WASHINGTON (AP) -- Curious what Virginia Republican Senate candidate George Allen thinks about his own party's law that forces women seeking abortions to have ultrasounds? Too bad. He refused to say during a recent debate.
How about whether Arizona Democratic Senate candidate Richard Carmona would support Majority Leader Harry Reid next year? Carmona's not talking about that. Former Maine Gov. Angus King has nothing for you on whether he'd side with Republicans or Democrats if his independent Senate bid works out. And Paul Ryan's proposed changes to Medicare? Not relevant, said Republican House candidate Chris Collins of New York; not going to answer, said Republican Senate candidate Josh Mandel of Ohio.
"I'm someone who looks forward and not backward," says Collins, who's trying to unseat Democrat Kathy Hochul in New York's most-watched House race. "And the Ryan budget is in the past."
Thanks for the questions, but these and other candidates are just flat-out refusing to reveal where they stand on sensitive matters of public policy. Their likely calculus: No answer is better than one that alienates critical voter groups -- like women or seniors.
It's more than the kind of artful dodging that has a long tradition in political campaigns. It's the fear of committing candor that's both damaging and hard to take back in the age of fast and lasting social media.
Think Todd Akin, the Missouri Republican Senate candidate challenging Democratic Sen. Claire McCaskill who was all but abandoned by his own party over his comments about "legitimate rape." Or Republican presidential hopeful Mitt Romney's secretly recorded remark that 47 percent of Americans view themselves as victims entitled to government largesse. Or President Barack Obama's comment that if you're successful, "you didn't build that," a statement chanted relentlessly by Republicans at their party's national convention.
All have apologized for or tried to explain their comments. But in an election year of tiny margins that have refused to budge, every core voter group matters. And time is running out to rebound from mistakes.
So on prickly issues, some candidates aren't even bothering to spin.
Take Allen, who is happy to opine on a number of policy areas where he disagrees with his opponent, Democrat Tim Kaine, in one of the country's most competitive Senate races. Allen speaks freely on taxes, spending and Kaine's support for Obama.
But, struggling to win women voters, Allen froze when asked during a debate this month about his own party's abortion law. Signed in March by Republican Gov. Bob McDonnell, the law requires abdominal ultrasounds for women seeking abortions in Virginia. Victims of rape or incest who reported the attacks are exempt. State lawmakers initially had sought to mandate a vaginally invasive form of an ultrasound.
Instead of providing his position, Allen changed the subject to contraception.
Strategists in both parties say there is some political usefulness in stonewalling. The idea is for a candidate to be nimble and keep his options open. But campaign veterans say avoiding a stance on an issue that is on voter's minds also risks making a candidate look unsure of themselves or nakedly political.

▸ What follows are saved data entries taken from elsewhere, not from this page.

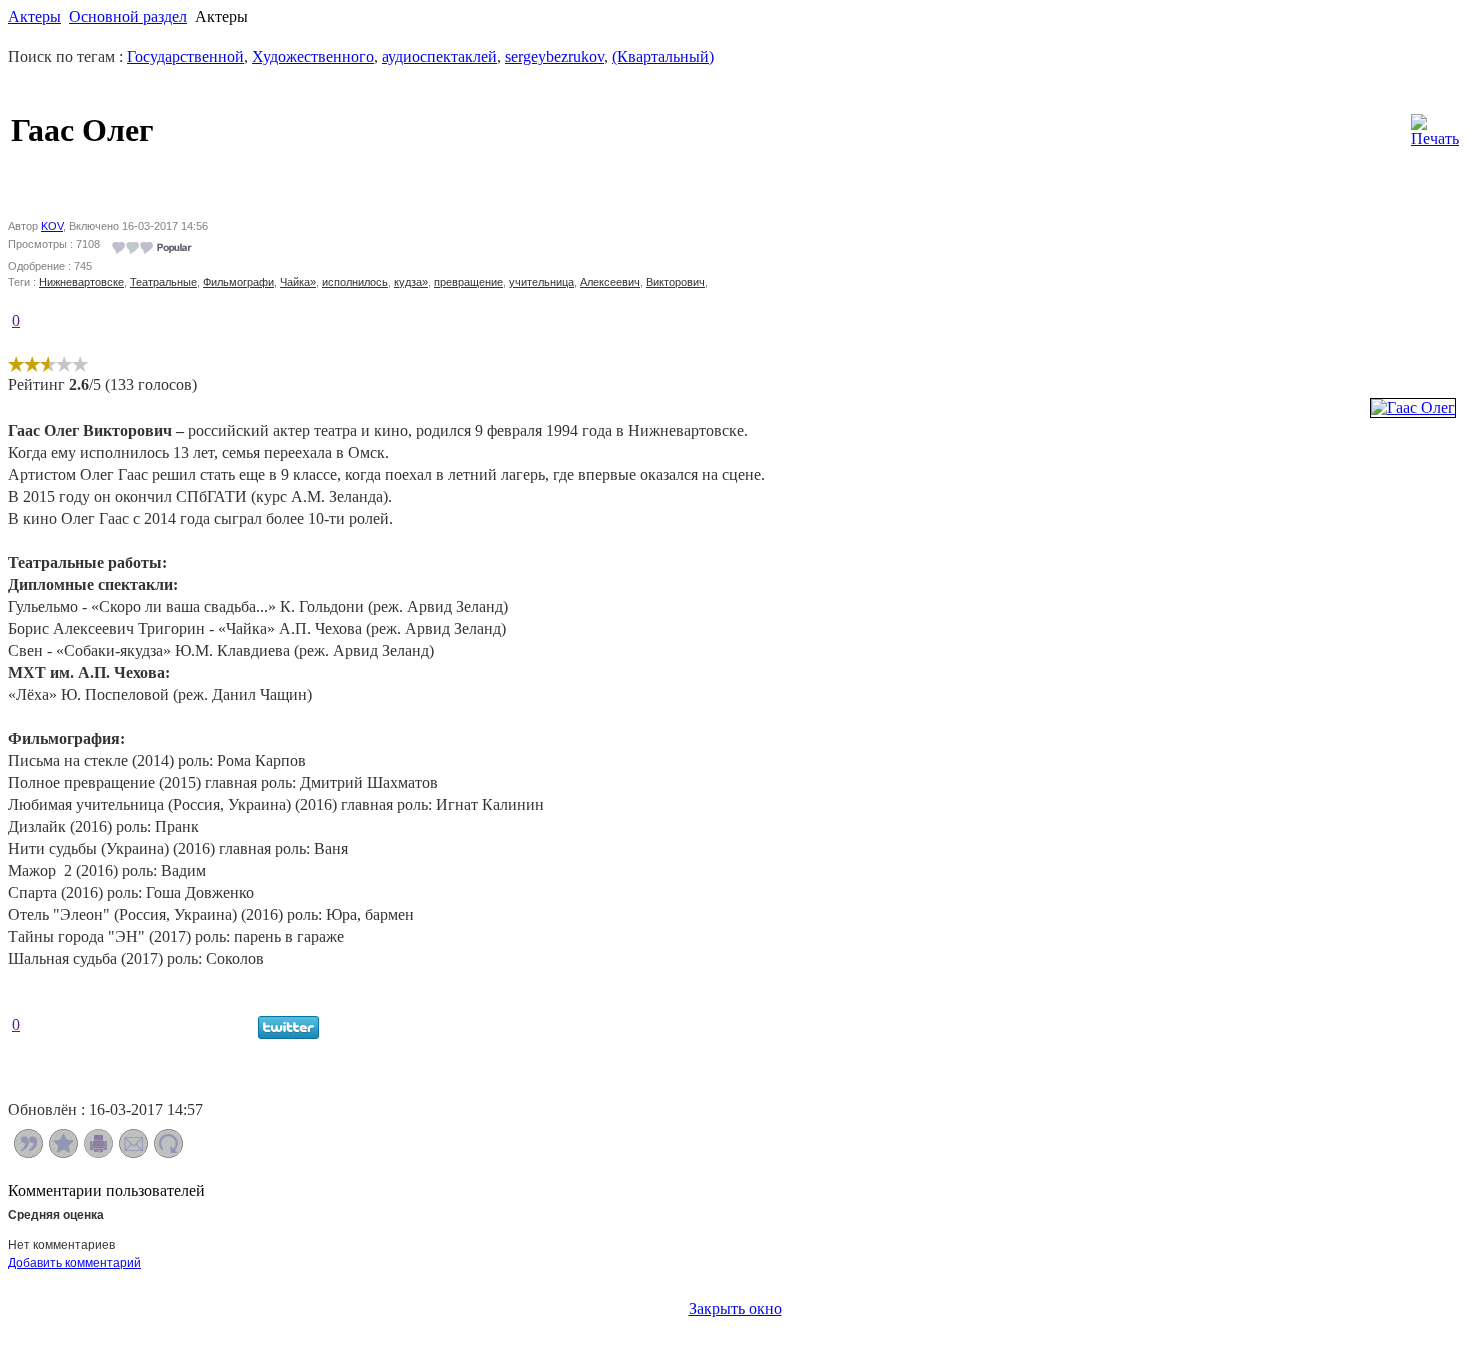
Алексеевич (610, 282)
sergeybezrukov (554, 56)
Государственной (185, 56)
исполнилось (355, 282)
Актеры (34, 16)
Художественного (313, 56)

"Some issues matter a little, some matter a lot, and some don't matter at all," said Steve McMahon, a Democratic strategist. "A good candidate recognizes the distinction between issues that have an impact on their election and those that will not. And generally speaking, if it's important and relevant to voters, most successful candidates will answer the question."
The strategic non-answer is a bipartisan practice.

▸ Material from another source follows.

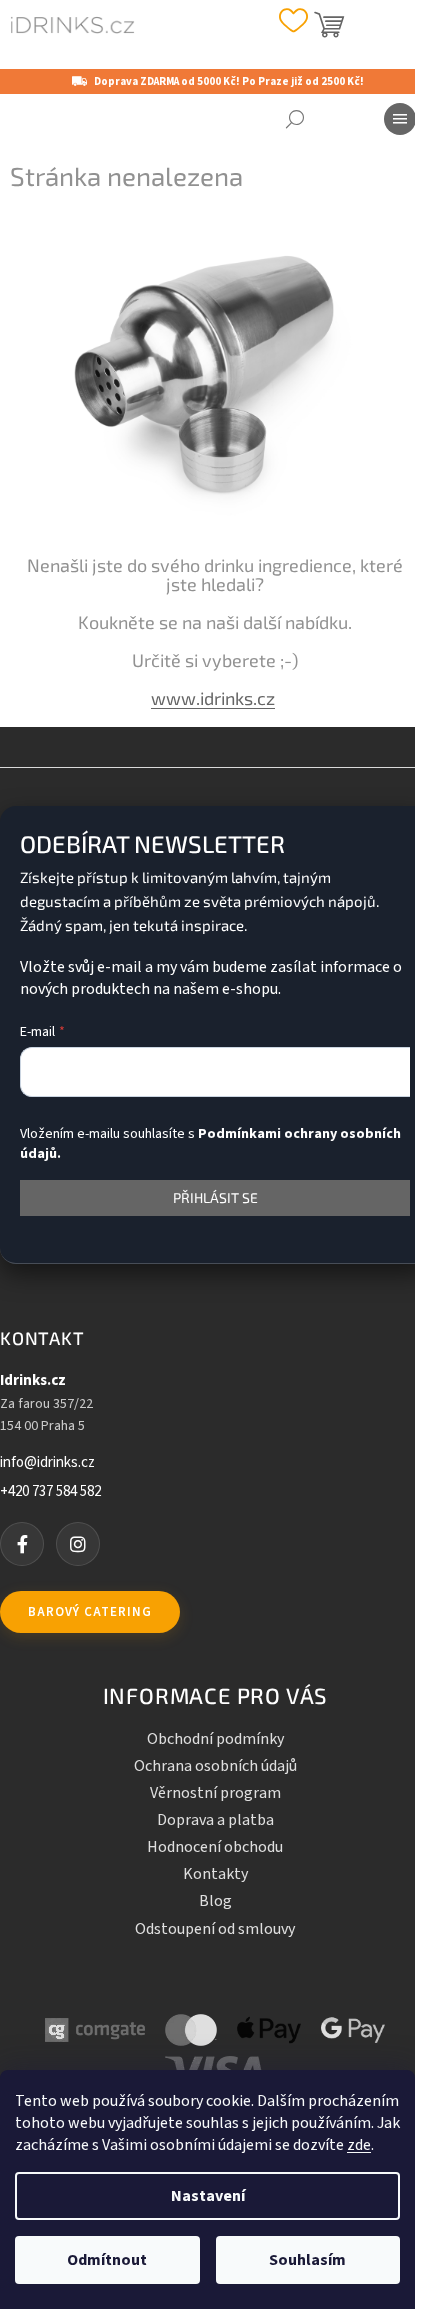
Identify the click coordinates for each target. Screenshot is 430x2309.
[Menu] (400, 119)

Three Democratic Senate candidates running in tight races in Republican-leaning states have waffled on whether they would back Reid, the Senate majority leader.
King, the former Maine governor, is the ultimate non-answerer, vexing Republicans and Democrats vying for control of the Senate by running as an independent. He won't say which party he'd generally vote with if he wins.

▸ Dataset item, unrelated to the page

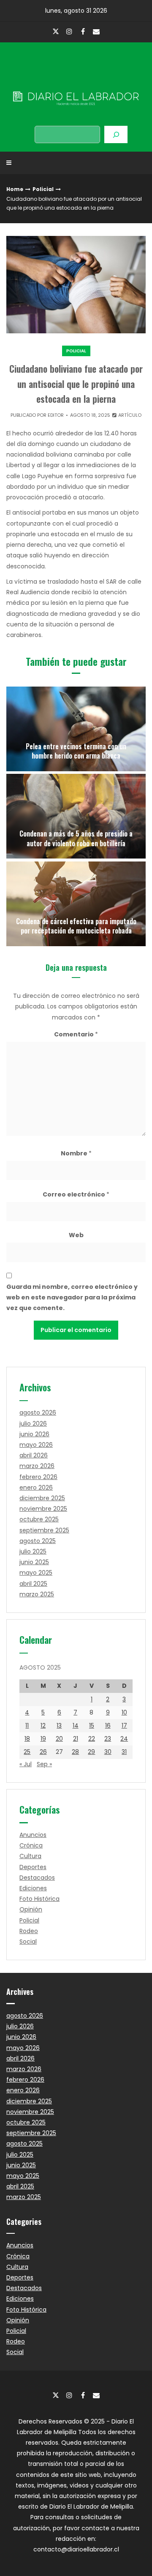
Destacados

House candidates have also gotten into the act. Several Republican contenders, leery of being tagged as open to cutting Medicare, have tried to avoid the topic of the budget outline passed by House Republicans this year.
Avoiding an answer has not worked as well for Republican Senate candidate Josh Mandel, running against Sen. Sherrod Brown in Ohio. Brown has made his backing of the auto bailout, which affected 800,000 people in his state, a focus of his campaign. Mandel, though he talks often about wanting more auto jobs, has repeatedly refused to say whether he would have supported the bailout.
That finally changed Monday. Mandel, after months of parrying months of questions on the auto bailout, came out firmly against it.
"I'm not a bailout senator," Mandel said of Brown. "He's the bailout senator."
Brown, who has pounded Mandel's indecision for months, said his decision to finally oppose the bailout "just boggles my mind."